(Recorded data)
■ ■ ■ ■ ■

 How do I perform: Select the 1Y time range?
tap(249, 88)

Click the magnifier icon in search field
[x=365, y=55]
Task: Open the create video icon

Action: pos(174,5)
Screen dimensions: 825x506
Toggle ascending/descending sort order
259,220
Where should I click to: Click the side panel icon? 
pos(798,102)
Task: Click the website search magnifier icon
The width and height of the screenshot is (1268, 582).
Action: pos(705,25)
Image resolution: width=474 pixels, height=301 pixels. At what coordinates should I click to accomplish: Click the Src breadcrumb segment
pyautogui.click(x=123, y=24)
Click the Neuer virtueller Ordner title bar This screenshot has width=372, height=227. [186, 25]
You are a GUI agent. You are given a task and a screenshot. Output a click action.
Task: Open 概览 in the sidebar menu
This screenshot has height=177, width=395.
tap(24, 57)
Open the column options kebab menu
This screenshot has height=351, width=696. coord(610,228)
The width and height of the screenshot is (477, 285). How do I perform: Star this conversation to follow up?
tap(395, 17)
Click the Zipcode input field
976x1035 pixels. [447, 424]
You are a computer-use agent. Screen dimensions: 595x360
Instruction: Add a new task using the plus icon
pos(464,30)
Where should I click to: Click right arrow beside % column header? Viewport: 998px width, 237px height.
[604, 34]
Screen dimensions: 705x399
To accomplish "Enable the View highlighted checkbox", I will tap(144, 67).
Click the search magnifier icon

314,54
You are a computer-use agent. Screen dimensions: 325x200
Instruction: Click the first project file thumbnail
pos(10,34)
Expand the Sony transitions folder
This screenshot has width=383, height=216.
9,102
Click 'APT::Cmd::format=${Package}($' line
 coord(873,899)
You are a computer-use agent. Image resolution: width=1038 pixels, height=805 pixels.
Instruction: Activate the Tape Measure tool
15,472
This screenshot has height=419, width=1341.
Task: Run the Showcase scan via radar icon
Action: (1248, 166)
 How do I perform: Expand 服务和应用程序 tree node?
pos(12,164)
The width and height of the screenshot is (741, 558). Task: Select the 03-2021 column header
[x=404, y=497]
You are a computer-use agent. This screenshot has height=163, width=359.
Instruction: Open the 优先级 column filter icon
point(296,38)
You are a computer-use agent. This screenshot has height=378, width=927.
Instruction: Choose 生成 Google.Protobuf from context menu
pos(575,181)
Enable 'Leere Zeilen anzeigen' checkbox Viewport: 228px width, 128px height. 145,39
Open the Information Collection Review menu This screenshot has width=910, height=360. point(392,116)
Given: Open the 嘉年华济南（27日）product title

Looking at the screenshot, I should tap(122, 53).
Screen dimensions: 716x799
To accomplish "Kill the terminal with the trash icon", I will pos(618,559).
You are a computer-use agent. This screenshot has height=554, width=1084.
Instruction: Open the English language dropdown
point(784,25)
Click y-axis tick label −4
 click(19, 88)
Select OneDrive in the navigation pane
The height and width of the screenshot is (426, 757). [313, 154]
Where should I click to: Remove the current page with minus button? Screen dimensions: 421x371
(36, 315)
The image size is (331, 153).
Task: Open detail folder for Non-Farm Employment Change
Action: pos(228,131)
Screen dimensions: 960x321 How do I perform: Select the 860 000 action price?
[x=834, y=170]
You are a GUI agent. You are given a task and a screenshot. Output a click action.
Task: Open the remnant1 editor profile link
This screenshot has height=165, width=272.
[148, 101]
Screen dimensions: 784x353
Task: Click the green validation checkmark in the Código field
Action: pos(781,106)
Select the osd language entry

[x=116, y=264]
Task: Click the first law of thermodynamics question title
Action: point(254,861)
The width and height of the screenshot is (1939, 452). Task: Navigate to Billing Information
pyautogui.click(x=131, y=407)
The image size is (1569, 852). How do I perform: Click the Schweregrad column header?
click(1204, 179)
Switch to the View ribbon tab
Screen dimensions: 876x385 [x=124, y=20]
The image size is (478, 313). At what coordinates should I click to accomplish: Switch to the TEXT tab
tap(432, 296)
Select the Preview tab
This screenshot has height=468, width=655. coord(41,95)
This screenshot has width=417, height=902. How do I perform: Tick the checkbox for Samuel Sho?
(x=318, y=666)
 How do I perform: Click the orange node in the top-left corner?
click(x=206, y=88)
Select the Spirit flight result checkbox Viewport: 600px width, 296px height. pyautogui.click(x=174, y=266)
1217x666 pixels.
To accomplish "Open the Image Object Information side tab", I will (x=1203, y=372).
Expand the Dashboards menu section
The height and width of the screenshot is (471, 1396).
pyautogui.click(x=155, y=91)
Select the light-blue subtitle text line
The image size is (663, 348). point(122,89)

■ ■ ■ ■ ■

(YOUR OBJECTIVE)
Scan the records above for the string "Enable", then report every line that contains it.

(FINAL ANSWER)
To accomplish "Enable the View highlighted checkbox", I will tap(144, 67).
Enable 'Leere Zeilen anzeigen' checkbox Viewport: 228px width, 128px height. 145,39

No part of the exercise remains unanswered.